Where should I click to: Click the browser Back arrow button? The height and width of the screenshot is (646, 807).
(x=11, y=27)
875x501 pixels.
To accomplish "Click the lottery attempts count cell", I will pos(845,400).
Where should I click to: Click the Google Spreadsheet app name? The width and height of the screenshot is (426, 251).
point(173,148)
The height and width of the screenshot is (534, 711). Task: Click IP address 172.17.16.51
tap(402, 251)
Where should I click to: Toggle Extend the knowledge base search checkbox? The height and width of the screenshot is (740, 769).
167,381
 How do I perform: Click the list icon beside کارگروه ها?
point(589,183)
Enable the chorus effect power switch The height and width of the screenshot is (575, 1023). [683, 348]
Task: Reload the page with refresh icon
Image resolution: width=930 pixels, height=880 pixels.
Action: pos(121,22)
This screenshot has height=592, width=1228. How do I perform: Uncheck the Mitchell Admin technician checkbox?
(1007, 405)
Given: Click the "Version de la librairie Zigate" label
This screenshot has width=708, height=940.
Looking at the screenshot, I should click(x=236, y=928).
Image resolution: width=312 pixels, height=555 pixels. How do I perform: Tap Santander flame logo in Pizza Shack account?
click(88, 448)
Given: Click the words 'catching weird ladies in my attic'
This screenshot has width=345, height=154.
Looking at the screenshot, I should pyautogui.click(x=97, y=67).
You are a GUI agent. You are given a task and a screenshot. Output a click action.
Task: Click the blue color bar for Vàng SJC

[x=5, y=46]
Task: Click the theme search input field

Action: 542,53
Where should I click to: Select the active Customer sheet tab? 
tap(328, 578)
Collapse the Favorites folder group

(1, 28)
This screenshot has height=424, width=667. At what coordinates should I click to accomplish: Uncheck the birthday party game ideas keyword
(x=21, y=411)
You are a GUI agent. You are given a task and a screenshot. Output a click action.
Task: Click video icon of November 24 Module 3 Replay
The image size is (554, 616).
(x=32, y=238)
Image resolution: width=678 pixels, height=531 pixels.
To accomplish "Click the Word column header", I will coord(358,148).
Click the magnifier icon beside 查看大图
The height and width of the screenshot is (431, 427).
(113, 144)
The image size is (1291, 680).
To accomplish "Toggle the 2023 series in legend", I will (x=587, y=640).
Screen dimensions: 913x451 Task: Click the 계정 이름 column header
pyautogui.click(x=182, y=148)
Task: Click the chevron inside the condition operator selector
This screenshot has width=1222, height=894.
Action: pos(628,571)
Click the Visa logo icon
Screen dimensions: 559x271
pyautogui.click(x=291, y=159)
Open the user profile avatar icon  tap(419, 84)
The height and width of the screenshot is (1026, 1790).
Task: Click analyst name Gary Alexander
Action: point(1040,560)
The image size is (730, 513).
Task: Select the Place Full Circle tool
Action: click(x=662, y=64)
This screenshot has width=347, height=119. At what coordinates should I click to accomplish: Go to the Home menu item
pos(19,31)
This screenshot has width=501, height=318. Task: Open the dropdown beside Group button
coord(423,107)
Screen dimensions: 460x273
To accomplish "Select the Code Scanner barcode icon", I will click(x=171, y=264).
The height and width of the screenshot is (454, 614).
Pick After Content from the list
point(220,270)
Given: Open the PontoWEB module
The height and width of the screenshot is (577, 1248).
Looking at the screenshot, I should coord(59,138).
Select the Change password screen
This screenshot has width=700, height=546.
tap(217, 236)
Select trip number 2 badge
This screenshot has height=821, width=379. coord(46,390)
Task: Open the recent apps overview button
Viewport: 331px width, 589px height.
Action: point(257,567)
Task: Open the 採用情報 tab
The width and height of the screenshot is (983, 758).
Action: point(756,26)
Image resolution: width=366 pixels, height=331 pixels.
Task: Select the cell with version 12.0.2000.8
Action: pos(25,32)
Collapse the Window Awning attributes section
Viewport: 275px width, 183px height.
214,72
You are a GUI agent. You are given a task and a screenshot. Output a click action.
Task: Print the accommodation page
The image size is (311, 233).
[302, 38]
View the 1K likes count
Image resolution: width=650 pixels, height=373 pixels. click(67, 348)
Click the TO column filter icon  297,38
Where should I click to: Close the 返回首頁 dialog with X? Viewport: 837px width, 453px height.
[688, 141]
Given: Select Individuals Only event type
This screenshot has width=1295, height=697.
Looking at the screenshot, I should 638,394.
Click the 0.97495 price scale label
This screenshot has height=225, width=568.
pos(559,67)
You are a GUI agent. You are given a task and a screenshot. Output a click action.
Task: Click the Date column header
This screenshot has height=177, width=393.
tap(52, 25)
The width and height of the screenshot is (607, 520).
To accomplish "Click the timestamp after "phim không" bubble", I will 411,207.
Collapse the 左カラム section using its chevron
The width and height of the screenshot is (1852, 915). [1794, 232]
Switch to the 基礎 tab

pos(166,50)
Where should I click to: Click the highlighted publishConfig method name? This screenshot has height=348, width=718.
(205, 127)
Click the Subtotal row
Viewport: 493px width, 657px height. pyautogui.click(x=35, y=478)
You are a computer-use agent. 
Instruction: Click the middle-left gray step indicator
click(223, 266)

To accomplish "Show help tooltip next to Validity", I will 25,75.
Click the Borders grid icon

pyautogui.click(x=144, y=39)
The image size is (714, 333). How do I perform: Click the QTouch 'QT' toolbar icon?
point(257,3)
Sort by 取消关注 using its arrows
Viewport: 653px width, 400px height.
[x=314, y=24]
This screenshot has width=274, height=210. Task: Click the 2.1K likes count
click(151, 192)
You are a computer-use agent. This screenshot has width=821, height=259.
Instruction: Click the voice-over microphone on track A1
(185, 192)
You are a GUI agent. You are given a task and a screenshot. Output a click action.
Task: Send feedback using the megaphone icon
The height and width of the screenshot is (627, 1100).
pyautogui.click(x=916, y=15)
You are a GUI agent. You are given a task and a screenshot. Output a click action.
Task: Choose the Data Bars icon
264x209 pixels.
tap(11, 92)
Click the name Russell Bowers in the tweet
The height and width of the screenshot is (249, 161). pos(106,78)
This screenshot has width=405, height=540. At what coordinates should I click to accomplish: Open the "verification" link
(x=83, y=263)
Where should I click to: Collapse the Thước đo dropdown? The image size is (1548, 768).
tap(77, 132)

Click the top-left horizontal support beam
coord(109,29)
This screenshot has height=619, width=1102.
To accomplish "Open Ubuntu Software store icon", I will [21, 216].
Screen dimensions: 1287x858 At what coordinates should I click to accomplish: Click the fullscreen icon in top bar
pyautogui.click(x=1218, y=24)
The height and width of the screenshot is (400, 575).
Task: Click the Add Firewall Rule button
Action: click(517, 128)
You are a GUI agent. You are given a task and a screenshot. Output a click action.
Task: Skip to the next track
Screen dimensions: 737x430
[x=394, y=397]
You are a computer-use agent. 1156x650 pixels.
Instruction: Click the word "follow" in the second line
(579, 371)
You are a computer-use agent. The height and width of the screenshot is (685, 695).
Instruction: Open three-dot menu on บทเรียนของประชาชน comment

_Try it:_ The count, and nothing else: how many lines of the entries contain the word "computer"?

_Solution to this exercise:_ 4